Glioblastoma Multiforme (GBM) is a stage IV brain tumour is complex and deadly diseases. There is no promising therapeutic applications for GBM, and so many drugs are developed, and screened in pre- clinical/clinical tests. To understand the mechanism of GBM cancer causes the cell lines models were considered, of which LN-229 is used in the present study. There exists newly synthesized thiadiazole derivatives, namely, 4-(methyl sulfanyl) phenyl-1,3 ,4-thiadiazol-2 amine and 1- methyl- [4-(methyl sulfanyl) phenyl]-1,3,4-thiadiazol-2-amine, that needs to be tested for their anti-cancer activity. The research gap of not using GBM cell lines extensively for drug screening are examined for current studies. Hence, LN-229 is used as in vitro model to assess the anti-cancer activity of the given thiadiazole derivatives. It has to be noted that this is a small-scale study involving few samples, trying to determine only the IC50 value in case of LN-229 cells. The feasibility of the study outcomes is notable enough to consider for further analysis. Hence, there is cancer gene expression carried out to determine upregulation/downregulation of genes such as TP53, and EGFR, mutated in cancer cells. So the MTT assay performed for cell ability testing and RT-qPCR for gene expression analysis were employed for the current study. Overall, the aim is to integrate drug screening with disease of interest. The present studies confirms for new synthetic thiadiazole compounds are proven to have potential anti- cancer activity against GBM cell line LN-229, with upregulation of TP53 gene and downregulation of EGFR gene which promises the experimental design for anticancer chemotherapeutics.

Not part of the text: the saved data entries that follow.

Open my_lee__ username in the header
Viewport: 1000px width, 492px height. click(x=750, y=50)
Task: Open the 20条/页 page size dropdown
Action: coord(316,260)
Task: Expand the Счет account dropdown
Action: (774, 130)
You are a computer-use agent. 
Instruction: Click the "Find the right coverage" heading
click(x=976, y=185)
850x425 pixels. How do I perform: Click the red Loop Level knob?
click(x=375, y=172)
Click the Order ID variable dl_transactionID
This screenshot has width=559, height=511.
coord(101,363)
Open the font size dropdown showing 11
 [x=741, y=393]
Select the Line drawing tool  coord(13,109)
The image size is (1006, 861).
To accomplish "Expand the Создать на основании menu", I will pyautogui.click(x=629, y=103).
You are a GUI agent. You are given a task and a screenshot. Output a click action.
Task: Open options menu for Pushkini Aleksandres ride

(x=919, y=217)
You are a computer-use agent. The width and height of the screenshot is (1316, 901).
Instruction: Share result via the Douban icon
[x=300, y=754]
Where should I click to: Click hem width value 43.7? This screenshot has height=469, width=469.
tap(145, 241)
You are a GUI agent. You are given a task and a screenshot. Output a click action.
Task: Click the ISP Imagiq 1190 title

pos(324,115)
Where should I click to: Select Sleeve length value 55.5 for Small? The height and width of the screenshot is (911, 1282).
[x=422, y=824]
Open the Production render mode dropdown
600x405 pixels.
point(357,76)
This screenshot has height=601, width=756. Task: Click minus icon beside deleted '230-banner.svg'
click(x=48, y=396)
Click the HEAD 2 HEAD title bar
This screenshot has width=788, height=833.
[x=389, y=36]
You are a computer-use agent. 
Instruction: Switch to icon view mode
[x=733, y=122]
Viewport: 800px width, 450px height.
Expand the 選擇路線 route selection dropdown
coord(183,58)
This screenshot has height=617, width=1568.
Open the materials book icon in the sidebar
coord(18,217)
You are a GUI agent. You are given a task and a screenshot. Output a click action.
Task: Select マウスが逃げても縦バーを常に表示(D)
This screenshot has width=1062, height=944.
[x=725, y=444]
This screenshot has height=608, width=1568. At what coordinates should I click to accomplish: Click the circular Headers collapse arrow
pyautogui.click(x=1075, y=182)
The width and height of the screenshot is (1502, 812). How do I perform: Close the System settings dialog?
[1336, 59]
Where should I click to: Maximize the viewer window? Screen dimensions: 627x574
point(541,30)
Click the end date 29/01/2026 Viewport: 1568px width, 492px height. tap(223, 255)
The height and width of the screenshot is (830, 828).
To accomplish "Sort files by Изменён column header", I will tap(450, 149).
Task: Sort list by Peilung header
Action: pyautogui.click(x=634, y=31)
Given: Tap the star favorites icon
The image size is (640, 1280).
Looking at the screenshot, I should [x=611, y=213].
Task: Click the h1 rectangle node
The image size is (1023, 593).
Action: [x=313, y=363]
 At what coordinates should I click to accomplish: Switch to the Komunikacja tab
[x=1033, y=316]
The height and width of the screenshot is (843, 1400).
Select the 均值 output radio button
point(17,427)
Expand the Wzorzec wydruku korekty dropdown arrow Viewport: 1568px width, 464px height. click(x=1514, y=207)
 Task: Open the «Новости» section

Key words: Glioblastoma Multiforme, LN228 cell lines, P53, EGFR, Thiadiazol-derivatives.

Biography:

Dr. Prabha M is an Associate Professor at RIT, located in Bengaluru, India. She has published 20 research articles and 8 conference proceedings publications. She was Post doctoral Fellow for CSIR RA fellowship 2008 at IISc. She has received the Distinguished woman in health and medical sciences-Biochemistry — From Venus International foundation, Chennai. 2019. She has been awarded as Bharat Shiksha Gaurava Puraskar – 2022 and Excellence for Best Educationist Award-2022 by KTK foundation, New Delhi. She got certificate for NPTEL Domain star–Biotechnology—Biosciences 2022. She has received the certificate for winner for Women Researcher Award– In the International Scientist Awards on Engineering, Science and Medicine, held on 04-Nov-2022, Organized by VDGOOD® Professional Association. She is an invited editor for Journal of Clinical Science & Translational Medicine, Journal of Biomedicine and Biosensor and Biochemical Engineering & Bioprocess Technology. She is invited as reviewer constantly for. Clinical and Translational oncology Springer publications, Cancer Biomarker, Journal of Neurochemistry and for Indian journal of Neurosciences. She is guiding PhD and many MTech /BE project students.